Stored items from a collection:
****
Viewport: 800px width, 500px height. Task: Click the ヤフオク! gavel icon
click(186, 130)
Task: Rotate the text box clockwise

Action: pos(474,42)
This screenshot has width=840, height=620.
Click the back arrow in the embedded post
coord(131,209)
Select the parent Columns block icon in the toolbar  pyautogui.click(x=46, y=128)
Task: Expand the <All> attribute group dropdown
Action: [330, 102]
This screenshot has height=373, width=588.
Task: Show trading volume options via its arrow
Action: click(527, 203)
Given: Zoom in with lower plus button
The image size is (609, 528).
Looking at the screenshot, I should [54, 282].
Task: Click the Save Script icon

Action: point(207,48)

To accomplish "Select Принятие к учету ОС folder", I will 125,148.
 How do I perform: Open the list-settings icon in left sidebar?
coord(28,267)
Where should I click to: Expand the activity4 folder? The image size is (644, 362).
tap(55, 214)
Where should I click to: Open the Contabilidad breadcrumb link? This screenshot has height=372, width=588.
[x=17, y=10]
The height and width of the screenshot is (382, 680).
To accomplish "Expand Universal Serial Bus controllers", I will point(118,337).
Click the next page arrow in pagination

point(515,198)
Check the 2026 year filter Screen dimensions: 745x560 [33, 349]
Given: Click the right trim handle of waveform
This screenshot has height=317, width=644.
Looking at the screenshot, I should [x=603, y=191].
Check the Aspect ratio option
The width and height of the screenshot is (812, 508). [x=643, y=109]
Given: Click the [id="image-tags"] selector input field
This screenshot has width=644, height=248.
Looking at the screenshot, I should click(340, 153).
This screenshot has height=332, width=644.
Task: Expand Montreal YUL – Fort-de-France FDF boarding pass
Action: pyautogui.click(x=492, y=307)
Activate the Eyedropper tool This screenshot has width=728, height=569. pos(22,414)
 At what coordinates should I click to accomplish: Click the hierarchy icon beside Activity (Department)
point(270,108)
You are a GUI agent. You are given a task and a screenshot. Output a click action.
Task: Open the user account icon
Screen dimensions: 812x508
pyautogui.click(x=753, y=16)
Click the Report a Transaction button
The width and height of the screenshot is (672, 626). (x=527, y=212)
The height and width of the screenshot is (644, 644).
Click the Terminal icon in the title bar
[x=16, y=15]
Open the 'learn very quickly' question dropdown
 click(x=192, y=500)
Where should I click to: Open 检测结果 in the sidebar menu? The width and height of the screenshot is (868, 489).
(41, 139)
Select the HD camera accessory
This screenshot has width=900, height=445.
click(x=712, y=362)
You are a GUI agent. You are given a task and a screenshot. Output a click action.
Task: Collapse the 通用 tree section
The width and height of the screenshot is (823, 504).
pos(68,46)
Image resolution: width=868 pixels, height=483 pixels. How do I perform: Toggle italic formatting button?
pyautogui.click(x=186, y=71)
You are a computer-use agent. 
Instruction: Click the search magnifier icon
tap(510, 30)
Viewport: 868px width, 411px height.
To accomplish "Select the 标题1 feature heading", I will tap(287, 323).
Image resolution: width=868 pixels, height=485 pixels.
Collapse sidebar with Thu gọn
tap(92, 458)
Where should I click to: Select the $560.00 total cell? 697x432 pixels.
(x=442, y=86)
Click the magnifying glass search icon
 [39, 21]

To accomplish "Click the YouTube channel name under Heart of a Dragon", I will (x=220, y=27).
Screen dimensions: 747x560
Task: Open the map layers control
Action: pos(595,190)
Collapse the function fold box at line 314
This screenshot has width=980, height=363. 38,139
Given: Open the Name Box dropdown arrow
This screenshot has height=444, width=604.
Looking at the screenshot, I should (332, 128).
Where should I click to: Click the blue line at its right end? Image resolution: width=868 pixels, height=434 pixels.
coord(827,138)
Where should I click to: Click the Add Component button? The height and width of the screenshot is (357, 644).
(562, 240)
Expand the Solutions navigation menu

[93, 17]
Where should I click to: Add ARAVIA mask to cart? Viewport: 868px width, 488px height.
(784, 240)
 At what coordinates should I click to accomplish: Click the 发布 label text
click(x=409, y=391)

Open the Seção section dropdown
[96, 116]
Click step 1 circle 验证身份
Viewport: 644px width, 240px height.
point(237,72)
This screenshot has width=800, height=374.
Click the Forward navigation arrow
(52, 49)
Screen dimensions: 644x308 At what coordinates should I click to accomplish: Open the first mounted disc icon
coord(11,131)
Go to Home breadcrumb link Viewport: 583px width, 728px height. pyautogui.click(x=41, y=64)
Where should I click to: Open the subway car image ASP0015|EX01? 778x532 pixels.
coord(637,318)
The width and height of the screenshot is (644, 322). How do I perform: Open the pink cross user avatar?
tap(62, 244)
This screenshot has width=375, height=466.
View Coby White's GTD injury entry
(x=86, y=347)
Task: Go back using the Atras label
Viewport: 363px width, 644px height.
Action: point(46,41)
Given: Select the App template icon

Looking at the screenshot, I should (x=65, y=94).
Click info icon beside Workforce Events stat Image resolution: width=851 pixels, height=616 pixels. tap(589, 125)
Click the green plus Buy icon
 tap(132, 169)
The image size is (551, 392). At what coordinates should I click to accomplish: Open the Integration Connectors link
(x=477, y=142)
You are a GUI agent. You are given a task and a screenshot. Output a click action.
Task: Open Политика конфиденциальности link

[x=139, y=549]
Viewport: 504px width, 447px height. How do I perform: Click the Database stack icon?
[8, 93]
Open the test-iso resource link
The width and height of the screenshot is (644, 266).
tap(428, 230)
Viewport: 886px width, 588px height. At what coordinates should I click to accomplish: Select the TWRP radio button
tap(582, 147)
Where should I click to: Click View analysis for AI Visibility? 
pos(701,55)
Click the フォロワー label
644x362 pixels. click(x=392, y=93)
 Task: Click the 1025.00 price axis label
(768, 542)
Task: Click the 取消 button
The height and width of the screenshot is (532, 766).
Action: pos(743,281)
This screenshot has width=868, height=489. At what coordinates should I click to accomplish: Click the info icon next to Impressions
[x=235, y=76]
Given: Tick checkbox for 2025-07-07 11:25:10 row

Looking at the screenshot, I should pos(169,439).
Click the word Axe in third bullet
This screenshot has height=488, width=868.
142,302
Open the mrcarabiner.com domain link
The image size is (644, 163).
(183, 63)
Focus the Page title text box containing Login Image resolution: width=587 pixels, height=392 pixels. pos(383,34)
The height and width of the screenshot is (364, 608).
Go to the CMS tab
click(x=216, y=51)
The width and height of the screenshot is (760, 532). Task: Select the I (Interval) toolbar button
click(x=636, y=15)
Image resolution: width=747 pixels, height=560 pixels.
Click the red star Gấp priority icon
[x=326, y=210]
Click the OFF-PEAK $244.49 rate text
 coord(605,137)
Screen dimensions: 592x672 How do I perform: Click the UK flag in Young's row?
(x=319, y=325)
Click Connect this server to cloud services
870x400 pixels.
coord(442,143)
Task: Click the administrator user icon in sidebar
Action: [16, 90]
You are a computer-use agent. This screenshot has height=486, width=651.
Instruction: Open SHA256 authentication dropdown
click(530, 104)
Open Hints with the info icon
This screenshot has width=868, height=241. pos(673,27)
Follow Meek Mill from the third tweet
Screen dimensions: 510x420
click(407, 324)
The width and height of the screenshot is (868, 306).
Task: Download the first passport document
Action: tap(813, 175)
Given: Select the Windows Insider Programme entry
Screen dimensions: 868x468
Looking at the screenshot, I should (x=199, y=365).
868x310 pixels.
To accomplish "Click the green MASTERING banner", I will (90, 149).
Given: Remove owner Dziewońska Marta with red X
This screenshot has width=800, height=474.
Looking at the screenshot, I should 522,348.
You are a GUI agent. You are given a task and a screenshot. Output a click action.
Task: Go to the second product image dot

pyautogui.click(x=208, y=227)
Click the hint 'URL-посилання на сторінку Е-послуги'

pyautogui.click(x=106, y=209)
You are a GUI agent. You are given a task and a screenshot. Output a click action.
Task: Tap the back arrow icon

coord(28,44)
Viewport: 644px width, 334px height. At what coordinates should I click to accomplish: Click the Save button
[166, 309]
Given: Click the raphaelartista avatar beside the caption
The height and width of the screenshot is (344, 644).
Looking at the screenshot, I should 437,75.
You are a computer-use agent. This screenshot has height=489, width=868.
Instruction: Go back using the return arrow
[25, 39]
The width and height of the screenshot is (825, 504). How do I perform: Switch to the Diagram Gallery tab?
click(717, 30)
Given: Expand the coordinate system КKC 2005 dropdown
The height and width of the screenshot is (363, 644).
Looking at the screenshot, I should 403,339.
****
● TRY IT
Could you find every line in the records above that contains the word "computer" and copy it?

● TASK RESPONSE
You are a computer-use agent. 
You are a computer-use agent. This screenshot has height=486, width=651.
You are a computer-use agent. This screenshot has height=489, width=868.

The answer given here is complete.